Cerium is extraordinarily useful. For example, cerium(III) oxide is used in catalytic converters to reduce CO emissions, especially from diesel engines, and it is also used in self cleaning ovens. Cerium(III) oxide is also used to make colourless glass that is extremely efficient at absorbing ultraviolet light.

Unlike the white or colourless cerium(III) salts, cerium(IV) salts are orangeish-red or a lovely bright yellow colour [cerium(IV) sulfate pictured, right (creative commons)]. When combined with titanium (IV) oxide, cerium(IV) oxide “stains” glass yellow. Cerium(IV) oxide has a high refractive index and is added to enamel to make it more opaque.

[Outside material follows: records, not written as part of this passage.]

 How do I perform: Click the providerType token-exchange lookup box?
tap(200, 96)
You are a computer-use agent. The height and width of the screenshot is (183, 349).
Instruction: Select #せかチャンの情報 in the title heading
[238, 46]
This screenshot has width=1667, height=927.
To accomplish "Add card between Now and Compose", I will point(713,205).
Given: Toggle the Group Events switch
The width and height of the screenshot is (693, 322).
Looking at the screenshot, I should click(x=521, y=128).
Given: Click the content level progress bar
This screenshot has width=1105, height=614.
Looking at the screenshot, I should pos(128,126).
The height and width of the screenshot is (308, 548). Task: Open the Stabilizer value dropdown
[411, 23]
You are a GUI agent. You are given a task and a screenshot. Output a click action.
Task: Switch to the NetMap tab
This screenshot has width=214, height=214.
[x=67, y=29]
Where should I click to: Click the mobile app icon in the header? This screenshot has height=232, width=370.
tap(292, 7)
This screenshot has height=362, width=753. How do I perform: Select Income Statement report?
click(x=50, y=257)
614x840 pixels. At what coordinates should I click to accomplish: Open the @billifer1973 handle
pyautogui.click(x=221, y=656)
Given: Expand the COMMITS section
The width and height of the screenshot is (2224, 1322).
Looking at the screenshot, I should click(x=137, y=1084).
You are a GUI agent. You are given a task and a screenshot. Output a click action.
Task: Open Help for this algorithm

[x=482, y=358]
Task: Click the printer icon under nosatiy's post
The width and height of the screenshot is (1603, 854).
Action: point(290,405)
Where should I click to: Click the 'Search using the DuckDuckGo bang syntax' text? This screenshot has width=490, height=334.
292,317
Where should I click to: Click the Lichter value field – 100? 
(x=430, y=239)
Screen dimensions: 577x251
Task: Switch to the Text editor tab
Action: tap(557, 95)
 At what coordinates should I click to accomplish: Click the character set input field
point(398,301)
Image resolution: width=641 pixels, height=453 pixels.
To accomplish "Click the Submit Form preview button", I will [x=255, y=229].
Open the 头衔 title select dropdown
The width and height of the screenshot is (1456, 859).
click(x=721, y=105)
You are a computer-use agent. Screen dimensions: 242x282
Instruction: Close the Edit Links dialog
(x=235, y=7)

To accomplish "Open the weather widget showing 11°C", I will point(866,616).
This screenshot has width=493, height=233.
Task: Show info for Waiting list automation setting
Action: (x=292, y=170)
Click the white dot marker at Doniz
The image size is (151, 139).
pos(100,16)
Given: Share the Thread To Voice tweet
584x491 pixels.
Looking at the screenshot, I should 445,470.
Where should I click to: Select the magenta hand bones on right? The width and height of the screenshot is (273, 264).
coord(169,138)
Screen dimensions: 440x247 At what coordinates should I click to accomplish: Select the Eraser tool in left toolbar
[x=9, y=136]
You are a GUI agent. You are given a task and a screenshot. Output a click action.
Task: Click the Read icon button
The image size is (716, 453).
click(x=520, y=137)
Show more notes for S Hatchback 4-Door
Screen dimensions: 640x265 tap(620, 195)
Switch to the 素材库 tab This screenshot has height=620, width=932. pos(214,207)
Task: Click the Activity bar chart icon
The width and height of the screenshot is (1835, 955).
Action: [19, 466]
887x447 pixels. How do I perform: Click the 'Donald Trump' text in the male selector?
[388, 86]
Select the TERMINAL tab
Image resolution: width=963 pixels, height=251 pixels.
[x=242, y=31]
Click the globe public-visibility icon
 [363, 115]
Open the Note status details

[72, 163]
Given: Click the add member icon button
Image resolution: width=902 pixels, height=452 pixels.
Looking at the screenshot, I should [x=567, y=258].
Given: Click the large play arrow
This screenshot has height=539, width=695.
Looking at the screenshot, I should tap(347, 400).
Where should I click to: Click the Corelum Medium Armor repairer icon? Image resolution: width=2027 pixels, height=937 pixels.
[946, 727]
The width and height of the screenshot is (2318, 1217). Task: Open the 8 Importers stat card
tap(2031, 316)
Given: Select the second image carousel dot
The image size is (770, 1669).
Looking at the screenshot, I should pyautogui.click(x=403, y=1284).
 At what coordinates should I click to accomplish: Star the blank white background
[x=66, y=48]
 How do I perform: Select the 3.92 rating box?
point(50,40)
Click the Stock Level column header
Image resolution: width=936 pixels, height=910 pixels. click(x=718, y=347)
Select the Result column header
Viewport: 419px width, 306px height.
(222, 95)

Cerium is also used to increase the photostability of pigments and to prevent clear polymers from darkening in sunlight. Several especially familiar uses for cerium is in TV screens and fluorescent lamps.

Since I am a biologist, I get to tell you a little about this element’s effects upon living things. Cerium is not considered to be particularly toxic to living creatures, depending upon how you define toxicity. However, I did find something indicating that large doses of injected cerium does cause animals to die from heart attacks, although “large doses” and the form of the injected cerium (for example, was it a salt?) are not defined.

The medical establishment flirted with a variety of cerium-containing medications ever since the element was discovered, using it with some success to treat a number of gastrointestinal ailments, particularly vomiting, stomach pains and diarrhea. Perhaps inspired by American actress, playright and sex symbol, Mae West — who once famously said; “If a little is great, and a lot is better, then way too much is just about right!” — doctors and their patients tested this idea, and discovered that ingesting very high doses of cerium-containing medicines often caused the very symptoms they were intended to treat.

So predictably, the medical use of cerium stopped. However it was recently found that a weak solution of cerium nitrate works as a powerful antiseptic against gram-negative bacteria in wounds resulting from third degree burns [PMID: 135364]. So effective is it that cerium nitrate is now part of standard burn management practice.